-- WHAT IS NEEDED --
Print each line from the start of the records below up through the line where "Given: Click the search" is found, exactly as given.

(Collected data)
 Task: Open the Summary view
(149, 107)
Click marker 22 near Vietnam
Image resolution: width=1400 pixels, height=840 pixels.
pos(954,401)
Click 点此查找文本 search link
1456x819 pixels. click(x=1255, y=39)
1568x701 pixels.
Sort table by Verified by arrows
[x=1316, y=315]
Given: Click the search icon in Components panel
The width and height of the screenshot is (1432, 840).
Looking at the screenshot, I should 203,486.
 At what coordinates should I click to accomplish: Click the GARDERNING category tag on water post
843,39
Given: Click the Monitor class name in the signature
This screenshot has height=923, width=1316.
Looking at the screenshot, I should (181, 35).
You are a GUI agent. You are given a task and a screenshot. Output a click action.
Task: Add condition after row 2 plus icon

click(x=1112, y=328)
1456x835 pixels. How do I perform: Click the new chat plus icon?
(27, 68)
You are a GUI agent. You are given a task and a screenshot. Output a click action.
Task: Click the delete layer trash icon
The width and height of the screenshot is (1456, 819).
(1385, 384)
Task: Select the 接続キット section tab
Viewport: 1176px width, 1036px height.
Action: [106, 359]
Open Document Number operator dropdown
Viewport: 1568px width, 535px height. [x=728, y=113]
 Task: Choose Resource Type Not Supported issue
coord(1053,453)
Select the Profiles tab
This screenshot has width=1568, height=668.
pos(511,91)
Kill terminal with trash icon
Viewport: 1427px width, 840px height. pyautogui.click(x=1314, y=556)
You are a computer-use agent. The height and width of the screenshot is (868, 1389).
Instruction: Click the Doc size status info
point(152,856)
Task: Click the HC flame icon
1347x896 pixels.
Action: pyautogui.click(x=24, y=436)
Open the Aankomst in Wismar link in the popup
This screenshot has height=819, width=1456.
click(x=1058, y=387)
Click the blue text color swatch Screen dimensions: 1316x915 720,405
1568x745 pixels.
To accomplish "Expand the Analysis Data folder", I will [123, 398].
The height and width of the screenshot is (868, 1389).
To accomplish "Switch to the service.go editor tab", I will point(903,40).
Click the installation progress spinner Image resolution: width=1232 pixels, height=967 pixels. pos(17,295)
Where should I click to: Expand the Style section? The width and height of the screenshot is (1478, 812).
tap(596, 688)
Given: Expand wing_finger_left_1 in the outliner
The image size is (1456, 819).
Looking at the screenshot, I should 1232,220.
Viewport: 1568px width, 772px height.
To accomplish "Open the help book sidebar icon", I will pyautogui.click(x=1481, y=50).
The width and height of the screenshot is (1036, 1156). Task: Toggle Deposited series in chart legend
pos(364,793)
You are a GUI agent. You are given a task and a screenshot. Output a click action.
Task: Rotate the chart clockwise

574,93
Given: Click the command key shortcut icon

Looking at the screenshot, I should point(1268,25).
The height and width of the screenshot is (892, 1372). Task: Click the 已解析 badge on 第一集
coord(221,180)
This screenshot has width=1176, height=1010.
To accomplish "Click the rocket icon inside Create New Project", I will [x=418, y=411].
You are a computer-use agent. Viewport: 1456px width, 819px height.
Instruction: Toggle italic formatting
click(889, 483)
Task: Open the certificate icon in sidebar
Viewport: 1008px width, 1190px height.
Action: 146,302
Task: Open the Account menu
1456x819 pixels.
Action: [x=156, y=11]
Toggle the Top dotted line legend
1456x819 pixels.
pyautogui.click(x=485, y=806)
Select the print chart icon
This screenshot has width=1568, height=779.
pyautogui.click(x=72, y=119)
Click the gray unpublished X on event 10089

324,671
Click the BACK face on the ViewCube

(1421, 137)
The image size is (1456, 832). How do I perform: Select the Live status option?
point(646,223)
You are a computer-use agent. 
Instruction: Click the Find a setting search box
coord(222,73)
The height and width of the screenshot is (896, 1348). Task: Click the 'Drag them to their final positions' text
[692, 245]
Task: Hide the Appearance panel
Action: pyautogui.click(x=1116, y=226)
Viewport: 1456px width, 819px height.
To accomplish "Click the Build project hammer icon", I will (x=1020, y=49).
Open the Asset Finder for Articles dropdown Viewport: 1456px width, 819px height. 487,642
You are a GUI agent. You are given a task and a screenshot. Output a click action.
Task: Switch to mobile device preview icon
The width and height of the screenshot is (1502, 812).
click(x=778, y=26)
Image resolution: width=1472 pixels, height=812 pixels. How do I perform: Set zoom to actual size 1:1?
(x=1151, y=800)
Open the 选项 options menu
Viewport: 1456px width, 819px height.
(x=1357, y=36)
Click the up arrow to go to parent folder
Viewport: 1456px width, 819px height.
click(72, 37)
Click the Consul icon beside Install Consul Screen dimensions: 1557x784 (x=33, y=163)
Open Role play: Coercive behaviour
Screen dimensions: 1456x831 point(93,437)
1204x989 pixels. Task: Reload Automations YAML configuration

-- ANSWER AREA --
 Task: Open the Summary view
(149, 107)
Click marker 22 near Vietnam
Image resolution: width=1400 pixels, height=840 pixels.
pos(954,401)
Click 点此查找文本 search link
1456x819 pixels. click(x=1255, y=39)
1568x701 pixels.
Sort table by Verified by arrows
[x=1316, y=315]
Given: Click the search icon in Components panel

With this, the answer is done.